ESERCIZIO ASSEGNATO 1>
Disponi in un elenco numerato le righe dei record, partendo da quella che contiene "Task: Click the column" e fermandoti dopo quella che contiene "click(828, 197)". Escludi le righe vuote.

══ ESTRATTO DEL DOCUMENTO

Fin dall’inizio la narrazione usata da Israele e dagli USA è stata che per Israele l’attacco di Hamas era paragonabile all’11 settembre, che Hamas non era in alcun modo diverso dallo Stato Islamico e che Israele aveva il dovere morale non solo di rispondere all’attacco di Hamas ma anche di sradicare l’intero movimento.

Ciò ha permesso a Israele di pensare che avrebbe potuto usare raid aerei contro Gaza non solo per distruggere Hamas, ma anche per apportare modifiche strutturali all’equilibrio di potere nel Medio Oriente, cioè confrontarsi con Hezbollah e infine con l’Iran.

Sia Netanyahu che il leader dell’opposizione Benny Gantz hanno alluso a un piano che avrebbe, nelle parole di Gantz, “cambiato la situazione strategica e della sicurezza nella regione”. Non mi è chiaro se gli USA avrebbero permesso a Israele di procedere con un piano più ampio che contro Hamas e Gaza, ma chiaramente il piano c’era.

Michael Milshtein, capo del Forum di Studi Palestinesi presso il centro Moshe Dayan all’università di Tel Aviv scrive: “Questa guerra è molto di più di un conflitto fra Israele e Hamas. In Occidente si sta sviluppando l’idea che la guerra delle Spade di Ferro [nome dell’operazione militare israeliana contro Gaza, ndt.] sia un momento qualificante, un’opportunità unica di rimodellare l’architettura del Medio Oriente che ci si aspetta influenzerà anche i rapporti di potere in tutto il mondo.”

Per alcuni giorni sembrava che l’espulsione forzata di metà di Gaza travestita da corridori umanitari potesse funzionare. Il confine nord con il Libano è rimasto tranquillo. Inizialmente Hezbollah non ha reagito. I media occidentali hanno accettato il piano di conquistare Hamas e rioccupare Gaza.

La svolta è arrivata quando il Segretario di Stato USA Antony Blinken sembra si sia reso conto che un’altra Nakba delle dimensioni di quanto accadde nel 1948 sarebbe stata una linea rossa. 

Dopo un incontro di ministri degli esteri, Ayman Safadi, vice primo ministro giordano, ha detto che tutti i paesi arabi si impegnavano in un’azione collettiva contro ogni tentativo di espellere i palestinesi dalla loro patria. Lo stesso messaggio è arrivato dal re  di Giordania Abdullah II durante il suo recente viaggio europeo.

════
══ DATI DEL COMPITO

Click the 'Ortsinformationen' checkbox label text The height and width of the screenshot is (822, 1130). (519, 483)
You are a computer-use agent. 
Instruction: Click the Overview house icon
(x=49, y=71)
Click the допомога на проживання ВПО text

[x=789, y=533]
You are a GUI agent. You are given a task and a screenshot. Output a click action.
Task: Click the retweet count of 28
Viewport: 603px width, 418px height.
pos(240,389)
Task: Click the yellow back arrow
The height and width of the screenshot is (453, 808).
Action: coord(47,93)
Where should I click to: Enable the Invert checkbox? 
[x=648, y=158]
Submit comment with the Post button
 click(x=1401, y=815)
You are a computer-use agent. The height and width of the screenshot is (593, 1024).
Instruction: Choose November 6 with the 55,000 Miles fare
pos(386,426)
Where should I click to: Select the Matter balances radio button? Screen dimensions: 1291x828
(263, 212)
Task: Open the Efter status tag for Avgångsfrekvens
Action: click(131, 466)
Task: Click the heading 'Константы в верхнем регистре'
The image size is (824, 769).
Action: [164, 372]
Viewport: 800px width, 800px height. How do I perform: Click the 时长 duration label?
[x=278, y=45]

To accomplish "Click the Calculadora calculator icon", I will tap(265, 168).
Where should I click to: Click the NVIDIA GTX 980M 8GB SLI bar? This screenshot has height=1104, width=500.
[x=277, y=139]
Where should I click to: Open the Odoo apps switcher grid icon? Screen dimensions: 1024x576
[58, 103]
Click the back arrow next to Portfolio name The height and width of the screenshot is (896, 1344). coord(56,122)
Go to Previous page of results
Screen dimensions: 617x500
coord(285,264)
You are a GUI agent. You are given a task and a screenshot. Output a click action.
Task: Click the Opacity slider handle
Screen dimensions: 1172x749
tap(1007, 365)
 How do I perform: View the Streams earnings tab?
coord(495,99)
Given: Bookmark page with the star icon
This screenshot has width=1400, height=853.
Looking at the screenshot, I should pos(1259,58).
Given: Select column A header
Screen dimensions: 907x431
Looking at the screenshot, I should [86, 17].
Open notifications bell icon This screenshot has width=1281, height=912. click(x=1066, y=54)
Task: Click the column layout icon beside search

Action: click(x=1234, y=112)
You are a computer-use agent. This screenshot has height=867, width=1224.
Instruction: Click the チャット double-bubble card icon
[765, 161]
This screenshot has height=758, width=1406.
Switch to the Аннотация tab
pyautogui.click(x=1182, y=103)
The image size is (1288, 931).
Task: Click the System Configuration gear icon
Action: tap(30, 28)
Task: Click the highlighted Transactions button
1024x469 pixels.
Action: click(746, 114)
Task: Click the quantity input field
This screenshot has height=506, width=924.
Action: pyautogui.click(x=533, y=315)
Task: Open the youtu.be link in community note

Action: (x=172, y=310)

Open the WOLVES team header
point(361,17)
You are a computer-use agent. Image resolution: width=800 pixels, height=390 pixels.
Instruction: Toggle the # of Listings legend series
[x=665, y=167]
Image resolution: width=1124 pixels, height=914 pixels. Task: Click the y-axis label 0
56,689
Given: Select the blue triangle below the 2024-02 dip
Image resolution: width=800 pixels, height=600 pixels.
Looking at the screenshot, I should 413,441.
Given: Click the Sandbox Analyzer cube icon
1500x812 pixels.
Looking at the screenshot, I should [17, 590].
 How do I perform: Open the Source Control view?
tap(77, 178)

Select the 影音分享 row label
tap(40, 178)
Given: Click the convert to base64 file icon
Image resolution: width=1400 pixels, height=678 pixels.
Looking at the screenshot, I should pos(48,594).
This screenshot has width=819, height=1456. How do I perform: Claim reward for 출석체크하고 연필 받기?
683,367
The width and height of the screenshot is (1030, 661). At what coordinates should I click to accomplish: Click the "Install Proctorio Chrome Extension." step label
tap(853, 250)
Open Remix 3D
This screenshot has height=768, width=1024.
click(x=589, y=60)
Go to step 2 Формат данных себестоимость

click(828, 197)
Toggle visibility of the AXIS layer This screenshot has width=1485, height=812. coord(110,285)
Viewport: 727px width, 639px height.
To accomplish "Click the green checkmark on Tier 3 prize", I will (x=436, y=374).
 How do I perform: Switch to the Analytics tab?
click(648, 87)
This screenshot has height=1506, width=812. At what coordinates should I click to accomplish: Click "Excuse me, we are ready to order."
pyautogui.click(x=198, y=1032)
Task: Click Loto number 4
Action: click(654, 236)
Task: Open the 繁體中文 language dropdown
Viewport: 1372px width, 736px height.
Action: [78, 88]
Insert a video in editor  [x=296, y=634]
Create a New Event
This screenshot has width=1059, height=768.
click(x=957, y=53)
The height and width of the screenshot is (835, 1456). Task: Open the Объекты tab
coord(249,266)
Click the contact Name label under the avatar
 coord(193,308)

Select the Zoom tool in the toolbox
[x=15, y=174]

════

ESERCIZIO ASSEGNATO 2>
Nell'estratto sul conflitto fra Israele e Hamas, quale carica ricopre Ayman Safadi?

RISULTATO COMPLETO 1>
1. Task: Click the column layout icon beside search
2. Action: click(x=1234, y=112)
3. You are a computer-use agent. This screenshot has height=867, width=1224.
4. Instruction: Click the チャット double-bubble card icon
5. [765, 161]
6. This screenshot has height=758, width=1406.
7. Switch to the Аннотация tab
8. pyautogui.click(x=1182, y=103)
9. The image size is (1288, 931).
10. Task: Click the System Configuration gear icon
11. Action: tap(30, 28)
12. Task: Click the highlighted Transactions button
13. 1024x469 pixels.
14. Action: click(746, 114)
15. Task: Click the quantity input field
16. This screenshot has height=506, width=924.
17. Action: pyautogui.click(x=533, y=315)
18. Task: Open the youtu.be link in community note
19. Action: (x=172, y=310)
20. Open the WOLVES team header
21. point(361,17)
22. You are a computer-use agent. Image resolution: width=800 pixels, height=390 pixels.
23. Instruction: Toggle the # of Listings legend series
24. [x=665, y=167]
25. Image resolution: width=1124 pixels, height=914 pixels. Task: Click the y-axis label 0
26. 56,689
27. Given: Select the blue triangle below the 2024-02 dip
28. Image resolution: width=800 pixels, height=600 pixels.
29. Looking at the screenshot, I should 413,441.
30. Given: Click the Sandbox Analyzer cube icon
31. 1500x812 pixels.
32. Looking at the screenshot, I should [17, 590].
33.  How do I perform: Open the Source Control view?
34. tap(77, 178)
35. Select the 影音分享 row label
36. tap(40, 178)
37. Given: Click the convert to base64 file icon
38. Image resolution: width=1400 pixels, height=678 pixels.
39. Looking at the screenshot, I should pos(48,594).
40. This screenshot has width=819, height=1456. How do I perform: Claim reward for 출석체크하고 연필 받기?
41. 683,367
42. The width and height of the screenshot is (1030, 661). At what coordinates should I click to accomplish: Click the "Install Proctorio Chrome Extension." step label
43. tap(853, 250)
44. Open Remix 3D
45. This screenshot has height=768, width=1024.
46. click(x=589, y=60)
47. Go to step 2 Формат данных себестоимость
48. click(828, 197)

RISULTATO COMPLETO 2>
Vice primo ministro giordano.